Clinton's presidency was pivotal for other reasons, too. The crime bill he signed into law in 1994 played a major role in swelling incarceration rates, disproportionately harming people of color, and a draconian revision to reduce welfare benefits in 1996 doubled the number of Americans living in extreme poverty. During his second term, bills he signed to eliminate the firewall between commercial and investment banking and prevent regulation of credit default swaps would later play a substantial role in causing the economic crisis of 2008.
Economic inequality has expanded dramatically since the 1990s. NAFTA, combined with Clinton's push to liberalize trade policy with China despite its human rights abuses, has cost American workers, especially in a manufacturing sector that typically doesn't require college degrees, millions of jobs. The repercussions of NAFTA, fairly or not, likely hurt his partner Hillary Clinton when she ran for President in 2016: when I knocked doors for her in my hometown of Green Bay, Wisconsin, working-class voters often referenced Bill Clinton's support for NAFTA as a reason they either would not vote or would vote for Donald Trump.
The most lasting legacy of the Clinton administration, thirty years after its beginning, is the growing sense among American workers that Democrats, until very recently, have abandoned the idea that government can make their lives better short of some limited efforts to provide them job skills. Instead, Clinton is perhaps as responsible as any other single person in the UiSi for the faulty notion that education—not global competition or corporations that prevent workers from unionizing and actively work to keep wages down—is responsible for determining access to economic opportunity.
This path led, in part, to the election of Donald Trump in 2016 and the threats to our democracy that came after that. In 2016, Trump won the votes of 50% of Americans without college degrees (to Hillary Clinton's 43%) while whites without college degrees represented perhaps Trump's most important demographic margin (64-28%). We should not, of course, ignore the racial dimension to those numbers (clearly white non-college graduates flocked to Trump in a way non-graduates of color did not), but we should also note the extent to which Trump increased his support from minority voters from 2016 to 2020.
Though Joe Biden won a narrow victory in the electoral college in 2020 , he only won a handful of the nation's 265 counties with the highest percentage of blue-collar workers. Relying on college-educated voters is not a recipe for long-term success both because that strategy is partially responsible for our nation's political contentiousness, and because, quite simply, the overwhelming majority of American adults don't have a college degree.

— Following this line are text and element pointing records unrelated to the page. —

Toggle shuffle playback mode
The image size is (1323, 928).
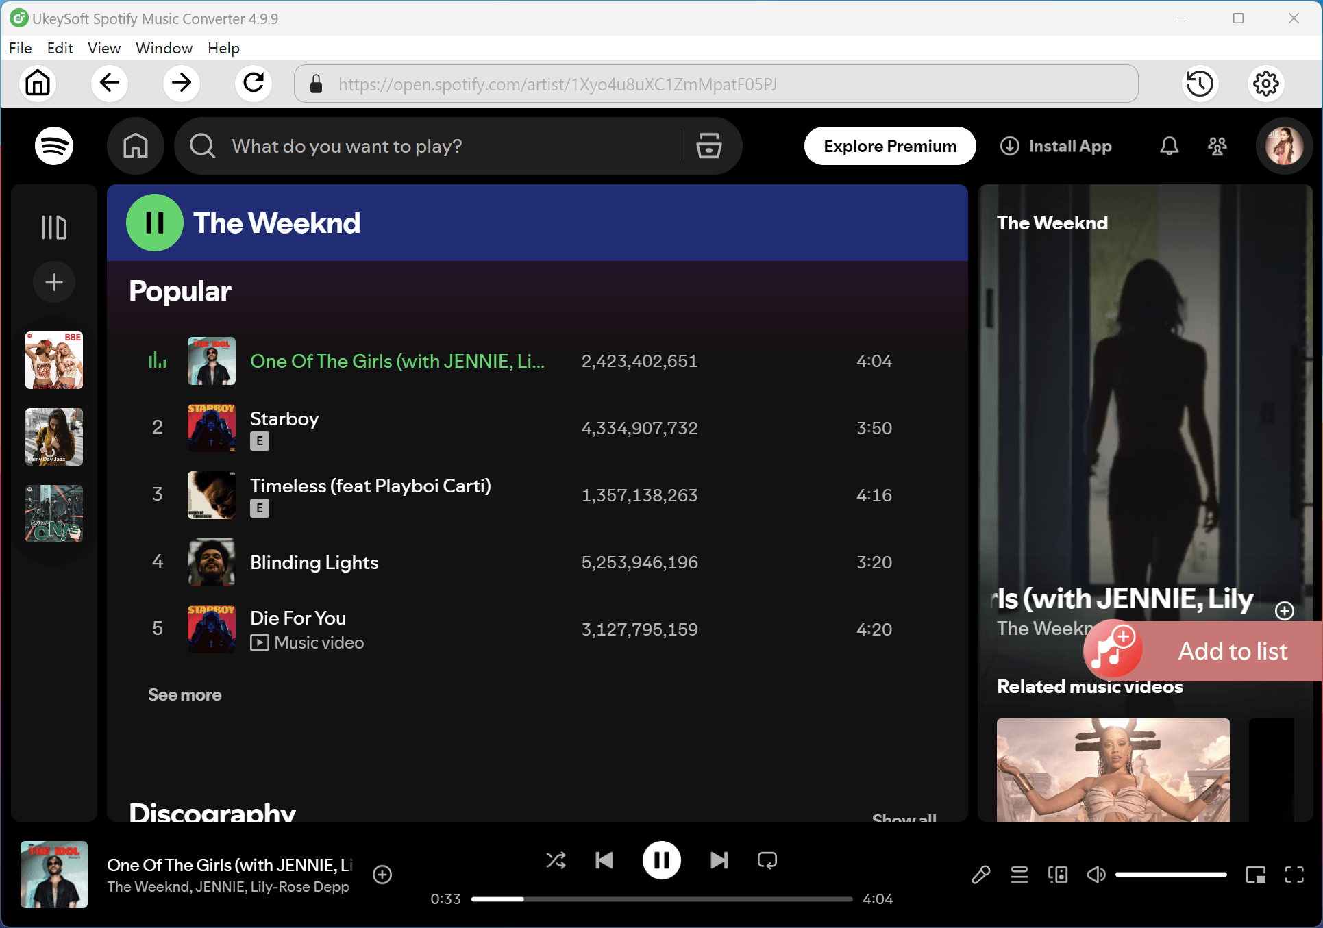click(556, 860)
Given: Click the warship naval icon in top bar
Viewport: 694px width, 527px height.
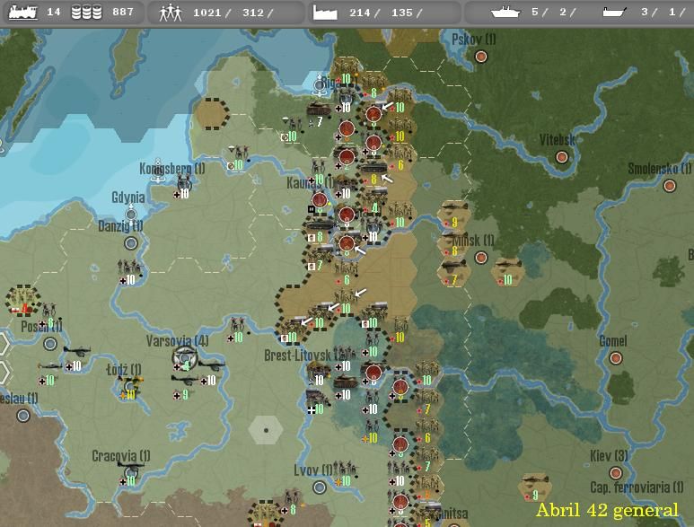Looking at the screenshot, I should (505, 12).
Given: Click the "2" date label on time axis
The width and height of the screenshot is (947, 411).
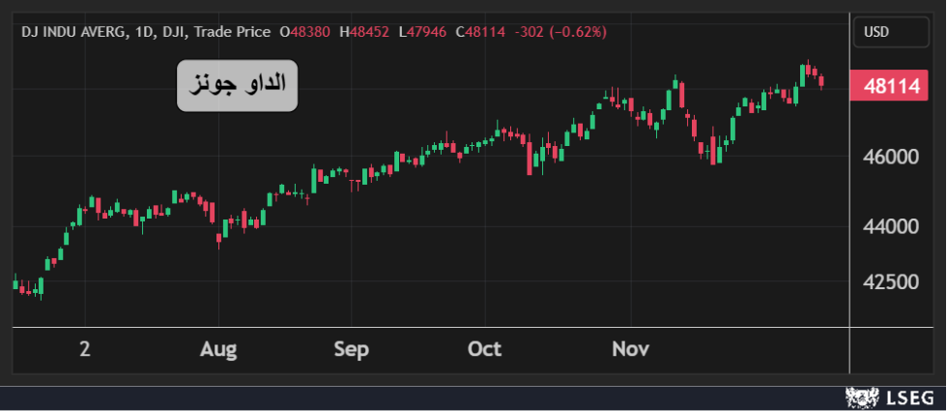Looking at the screenshot, I should pos(85,349).
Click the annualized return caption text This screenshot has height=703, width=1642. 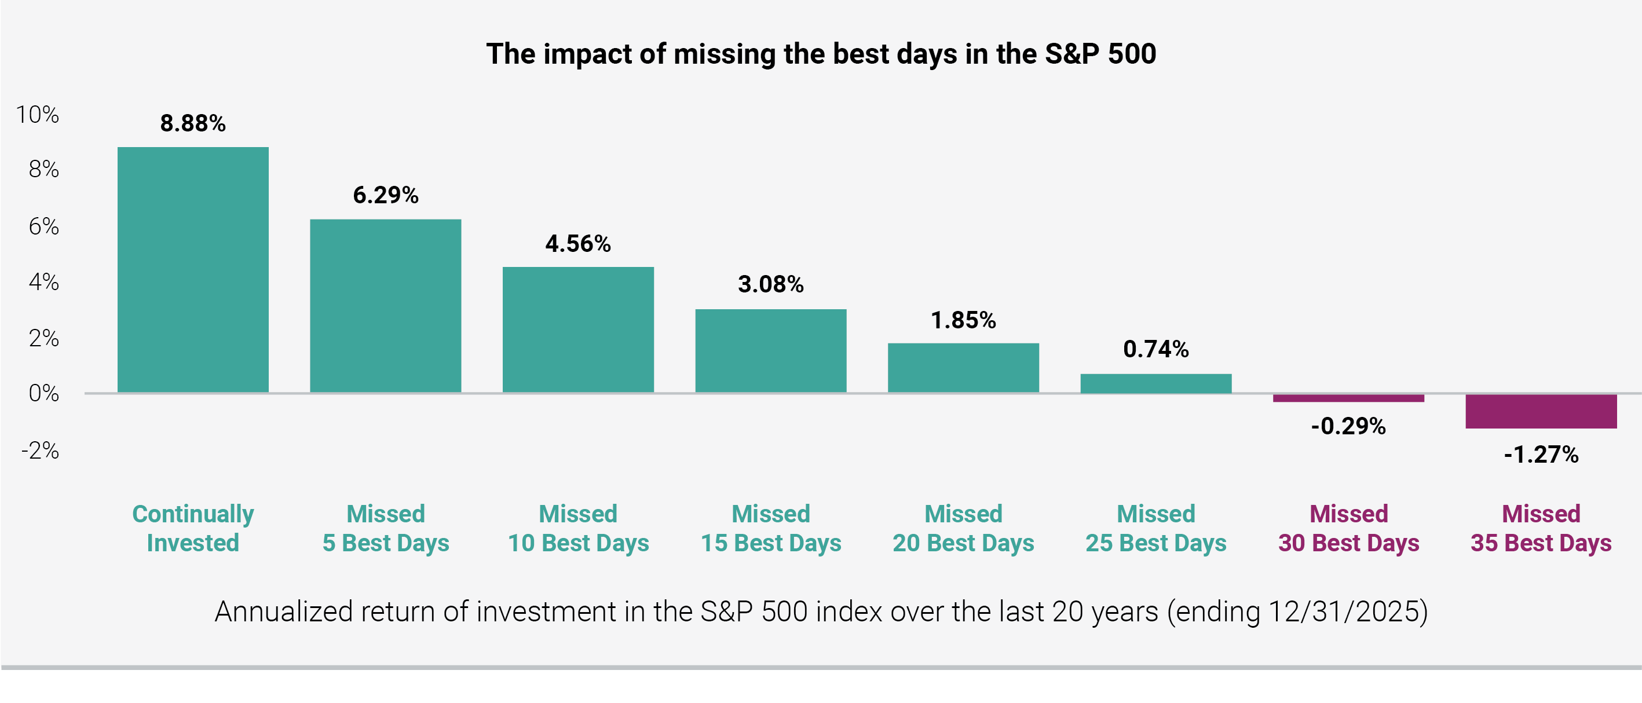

There is reason for encouragement under the Biden administration: the bipartisan infrastructure bill was premised in large part on creating good jobs for working people, the National Labor Relations Board has made it easier for workers to unionize, and the Federal Trade Commission has proposed a rule limiting employers' abuse of non-competition agreements, for example.
But if Democrats are going to be successful in beating back the threat of right-wing nationalism ushered in by Trump, they have to move even more squarely toward the promise of economic security for all Americans that was central to the party before Clinton did so much to shift away from it. On the left, we need to fight tooth and nail for programs that will help all working people, like a federal jobs guarantee, and push Democrats across the nation to ensure meaningful labor law reform and truly universal healthcare are at the very top of their agenda. Moving away from the decades of lowered expectations the Clinton era initiated is now more crucial than ever.